===== Information shown =====

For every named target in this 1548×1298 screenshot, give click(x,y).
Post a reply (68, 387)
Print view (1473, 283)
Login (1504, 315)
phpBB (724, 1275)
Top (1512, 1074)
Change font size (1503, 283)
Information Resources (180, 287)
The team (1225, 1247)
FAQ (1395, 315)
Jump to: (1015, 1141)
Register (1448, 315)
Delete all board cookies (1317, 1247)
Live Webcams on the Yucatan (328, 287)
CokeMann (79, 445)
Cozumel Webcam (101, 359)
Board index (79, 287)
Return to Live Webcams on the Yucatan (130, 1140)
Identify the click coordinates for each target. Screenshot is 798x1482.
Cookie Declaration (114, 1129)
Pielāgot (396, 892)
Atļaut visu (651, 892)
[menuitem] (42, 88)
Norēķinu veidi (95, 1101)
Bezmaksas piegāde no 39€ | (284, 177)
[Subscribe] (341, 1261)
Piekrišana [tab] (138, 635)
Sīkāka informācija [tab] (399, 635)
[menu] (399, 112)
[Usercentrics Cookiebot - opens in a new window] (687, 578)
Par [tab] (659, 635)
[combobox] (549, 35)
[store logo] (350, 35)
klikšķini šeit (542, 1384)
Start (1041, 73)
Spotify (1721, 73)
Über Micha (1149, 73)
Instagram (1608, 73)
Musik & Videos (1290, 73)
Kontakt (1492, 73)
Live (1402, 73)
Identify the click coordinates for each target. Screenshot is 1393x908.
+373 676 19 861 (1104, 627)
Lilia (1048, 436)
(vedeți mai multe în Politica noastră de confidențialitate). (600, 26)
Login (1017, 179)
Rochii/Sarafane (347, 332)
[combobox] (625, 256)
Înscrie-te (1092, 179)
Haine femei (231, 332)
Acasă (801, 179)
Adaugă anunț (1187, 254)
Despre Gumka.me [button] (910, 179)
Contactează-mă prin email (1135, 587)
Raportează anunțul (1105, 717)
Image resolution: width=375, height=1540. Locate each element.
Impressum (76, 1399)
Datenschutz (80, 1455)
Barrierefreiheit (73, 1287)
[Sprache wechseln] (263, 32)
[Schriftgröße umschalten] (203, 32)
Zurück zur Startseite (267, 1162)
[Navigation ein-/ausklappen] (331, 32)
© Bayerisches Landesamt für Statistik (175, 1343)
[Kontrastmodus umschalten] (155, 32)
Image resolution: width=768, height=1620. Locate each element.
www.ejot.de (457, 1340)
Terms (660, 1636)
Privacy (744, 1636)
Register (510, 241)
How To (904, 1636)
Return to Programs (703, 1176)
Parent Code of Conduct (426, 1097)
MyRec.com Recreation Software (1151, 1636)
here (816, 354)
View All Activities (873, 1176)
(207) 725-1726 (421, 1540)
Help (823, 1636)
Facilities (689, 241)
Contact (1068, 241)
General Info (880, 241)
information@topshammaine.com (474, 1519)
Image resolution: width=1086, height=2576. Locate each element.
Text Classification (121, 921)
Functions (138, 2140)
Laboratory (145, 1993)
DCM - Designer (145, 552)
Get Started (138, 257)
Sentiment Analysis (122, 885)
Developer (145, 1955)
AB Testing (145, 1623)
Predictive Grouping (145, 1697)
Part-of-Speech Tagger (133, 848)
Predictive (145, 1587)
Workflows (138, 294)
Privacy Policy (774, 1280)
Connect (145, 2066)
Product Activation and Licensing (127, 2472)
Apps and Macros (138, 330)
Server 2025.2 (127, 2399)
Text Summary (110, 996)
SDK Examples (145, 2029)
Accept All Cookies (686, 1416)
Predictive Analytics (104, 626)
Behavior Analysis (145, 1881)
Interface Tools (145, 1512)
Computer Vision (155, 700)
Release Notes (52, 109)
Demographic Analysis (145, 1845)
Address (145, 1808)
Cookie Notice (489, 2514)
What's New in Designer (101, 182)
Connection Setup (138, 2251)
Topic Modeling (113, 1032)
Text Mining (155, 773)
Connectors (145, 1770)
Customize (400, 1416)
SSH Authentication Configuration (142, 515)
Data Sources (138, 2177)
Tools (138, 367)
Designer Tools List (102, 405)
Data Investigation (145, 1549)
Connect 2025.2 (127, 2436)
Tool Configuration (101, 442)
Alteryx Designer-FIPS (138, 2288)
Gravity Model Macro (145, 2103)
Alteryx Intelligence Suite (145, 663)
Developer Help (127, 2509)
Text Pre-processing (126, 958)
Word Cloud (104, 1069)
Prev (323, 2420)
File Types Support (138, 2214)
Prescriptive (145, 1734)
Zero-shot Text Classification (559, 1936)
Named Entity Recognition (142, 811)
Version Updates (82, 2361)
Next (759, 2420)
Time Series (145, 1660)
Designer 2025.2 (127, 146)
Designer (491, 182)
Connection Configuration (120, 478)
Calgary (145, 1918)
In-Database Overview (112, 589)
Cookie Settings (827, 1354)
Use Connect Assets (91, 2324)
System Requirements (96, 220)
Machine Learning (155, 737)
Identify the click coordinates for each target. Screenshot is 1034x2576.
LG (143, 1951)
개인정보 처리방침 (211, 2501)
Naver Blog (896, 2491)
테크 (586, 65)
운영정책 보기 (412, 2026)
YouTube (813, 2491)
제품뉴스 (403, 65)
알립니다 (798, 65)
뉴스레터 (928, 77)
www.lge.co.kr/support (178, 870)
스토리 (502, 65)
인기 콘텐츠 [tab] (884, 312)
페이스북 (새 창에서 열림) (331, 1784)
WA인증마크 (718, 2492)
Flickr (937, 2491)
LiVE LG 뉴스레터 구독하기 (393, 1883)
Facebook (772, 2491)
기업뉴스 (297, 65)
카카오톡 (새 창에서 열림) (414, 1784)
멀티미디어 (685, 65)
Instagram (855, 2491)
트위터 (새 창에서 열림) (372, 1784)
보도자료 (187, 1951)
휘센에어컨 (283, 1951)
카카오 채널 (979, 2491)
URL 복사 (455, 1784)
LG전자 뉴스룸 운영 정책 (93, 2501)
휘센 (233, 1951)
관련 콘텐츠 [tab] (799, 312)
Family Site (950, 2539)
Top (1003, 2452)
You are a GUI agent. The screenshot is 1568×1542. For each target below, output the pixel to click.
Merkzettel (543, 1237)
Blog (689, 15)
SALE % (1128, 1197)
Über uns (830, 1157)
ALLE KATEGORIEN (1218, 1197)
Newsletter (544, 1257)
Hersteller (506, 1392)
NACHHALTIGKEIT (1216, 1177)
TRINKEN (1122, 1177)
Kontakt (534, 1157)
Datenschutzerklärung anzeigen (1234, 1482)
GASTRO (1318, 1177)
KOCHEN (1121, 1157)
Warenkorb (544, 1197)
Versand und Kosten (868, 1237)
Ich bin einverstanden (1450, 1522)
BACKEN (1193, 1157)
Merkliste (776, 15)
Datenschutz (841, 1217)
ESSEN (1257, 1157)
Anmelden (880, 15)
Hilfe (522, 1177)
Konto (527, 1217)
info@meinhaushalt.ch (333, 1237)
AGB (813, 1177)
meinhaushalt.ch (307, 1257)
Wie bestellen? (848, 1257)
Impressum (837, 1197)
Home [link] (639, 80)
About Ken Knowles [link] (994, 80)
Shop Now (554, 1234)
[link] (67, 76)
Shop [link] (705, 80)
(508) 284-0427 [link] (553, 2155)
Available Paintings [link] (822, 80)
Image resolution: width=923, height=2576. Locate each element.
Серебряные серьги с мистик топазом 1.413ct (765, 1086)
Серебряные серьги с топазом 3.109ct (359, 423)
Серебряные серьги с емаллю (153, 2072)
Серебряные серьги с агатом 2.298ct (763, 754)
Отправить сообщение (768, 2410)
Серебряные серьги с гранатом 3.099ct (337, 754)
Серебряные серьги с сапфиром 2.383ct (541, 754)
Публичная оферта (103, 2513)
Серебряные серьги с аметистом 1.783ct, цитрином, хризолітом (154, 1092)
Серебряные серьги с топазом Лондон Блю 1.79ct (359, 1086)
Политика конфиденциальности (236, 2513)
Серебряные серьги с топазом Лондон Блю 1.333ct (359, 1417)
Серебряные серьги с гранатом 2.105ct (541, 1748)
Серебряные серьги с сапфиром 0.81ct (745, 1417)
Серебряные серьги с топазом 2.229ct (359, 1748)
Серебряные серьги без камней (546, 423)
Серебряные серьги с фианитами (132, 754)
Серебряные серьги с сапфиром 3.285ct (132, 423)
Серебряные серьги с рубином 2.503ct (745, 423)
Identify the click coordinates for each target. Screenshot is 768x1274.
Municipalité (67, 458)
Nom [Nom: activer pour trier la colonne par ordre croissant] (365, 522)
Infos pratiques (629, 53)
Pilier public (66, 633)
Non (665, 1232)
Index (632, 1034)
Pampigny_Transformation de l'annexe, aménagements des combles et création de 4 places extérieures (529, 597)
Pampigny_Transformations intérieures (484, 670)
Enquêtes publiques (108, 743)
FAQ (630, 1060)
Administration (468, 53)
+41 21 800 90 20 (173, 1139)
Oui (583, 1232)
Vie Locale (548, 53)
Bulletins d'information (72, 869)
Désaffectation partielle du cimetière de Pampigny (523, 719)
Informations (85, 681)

=====

◆ **Exercise aim**:
Count how many lines in the listing contain the string "link" and reply with that number alone.

◆ **Output for this exercise**:
6